:: Source text ::
This is all based on my experiences and talking to others, not to be taken as gospel!


----------



## acklac7 (May 31, 2004)

Big Joshy said:


> Im not saying that there is no evening bite in muddy water. I think when the evening bite falls can change based on water clarity. clear water fish like to wait for almost total dark sometimes.


This has been my experience.


----------



## acklac7 (May 31, 2004)

Deadsticking in stained/chocolate water...Anyone ever had any consistent luck? Seems to me that the deadstick bite is a sight-based presentation, and when the water is nasty it wont work, or doesn't work nearly as well. At least thats my experience, I've CRUSHED them deadsticking in clear(er) water this time of year, only to have basically no luck (dead-sticking) in stained water conditions. Almost think it would be better to slowly keep the bait moving/wobbling so fish can close in on the vibration because they're having trouble seeing it?


----------



## Saugeyefisher (Jul 19, 2010)

acklac, Earlier this month one of the holes i was fishing was quite dirty alomost muddy an i was getting them deadsticking a #8 xrap in gold with a orange belly. Seemed like most of the fish came straight up to hit lure so they had to see the orange belley. And seemed all the fish came right after i jerk pause in the dirty water. I think alot to do with those fish is all the lights around the area i was fishing. 
But mostly agree with you that they dont find it as good in the dirty water, an usually will fish something with some thump to it and really bright, Or slow roll the stickbait instead of dead sticking.........

:: Excerpted data ::
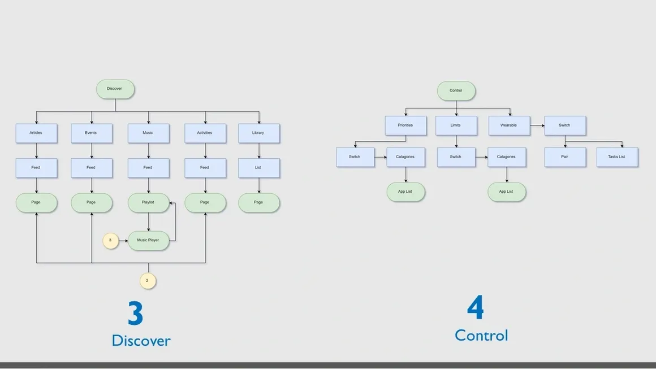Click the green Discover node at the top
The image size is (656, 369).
click(115, 89)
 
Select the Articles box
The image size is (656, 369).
click(36, 133)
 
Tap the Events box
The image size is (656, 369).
click(91, 133)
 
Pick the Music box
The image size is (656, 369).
click(148, 133)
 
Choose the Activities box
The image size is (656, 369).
click(205, 133)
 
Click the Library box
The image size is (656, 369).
click(258, 133)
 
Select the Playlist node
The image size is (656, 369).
click(148, 202)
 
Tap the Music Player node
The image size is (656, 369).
click(149, 240)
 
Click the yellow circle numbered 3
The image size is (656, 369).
click(110, 241)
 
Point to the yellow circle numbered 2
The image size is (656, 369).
click(148, 280)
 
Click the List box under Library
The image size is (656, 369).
click(258, 168)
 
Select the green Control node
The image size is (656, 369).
click(456, 91)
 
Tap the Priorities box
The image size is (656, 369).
click(405, 125)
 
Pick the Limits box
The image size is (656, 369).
click(456, 125)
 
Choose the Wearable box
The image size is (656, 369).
click(509, 125)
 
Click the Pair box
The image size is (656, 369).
click(564, 157)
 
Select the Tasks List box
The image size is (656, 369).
click(617, 157)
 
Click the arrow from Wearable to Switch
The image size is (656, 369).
click(537, 125)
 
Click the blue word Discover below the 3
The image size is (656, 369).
click(141, 340)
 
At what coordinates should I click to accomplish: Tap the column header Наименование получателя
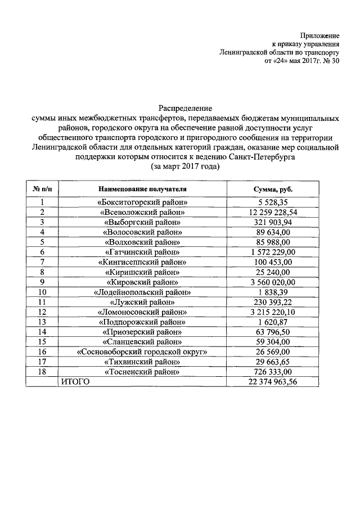click(142, 190)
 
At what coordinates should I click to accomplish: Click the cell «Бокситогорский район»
click(142, 202)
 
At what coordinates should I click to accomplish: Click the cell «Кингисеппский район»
click(142, 262)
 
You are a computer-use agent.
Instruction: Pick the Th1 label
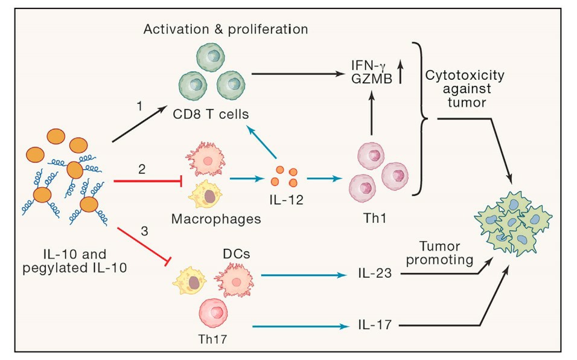pos(370,220)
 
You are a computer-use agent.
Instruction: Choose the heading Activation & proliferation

:: Required work ::
In the fishing thread, which lure did Saugeyefisher catch fish on by deadsticking in dirty water? The rows aren't needed for this.

:: Written response ::
A #8 xrap in gold with an orange belly.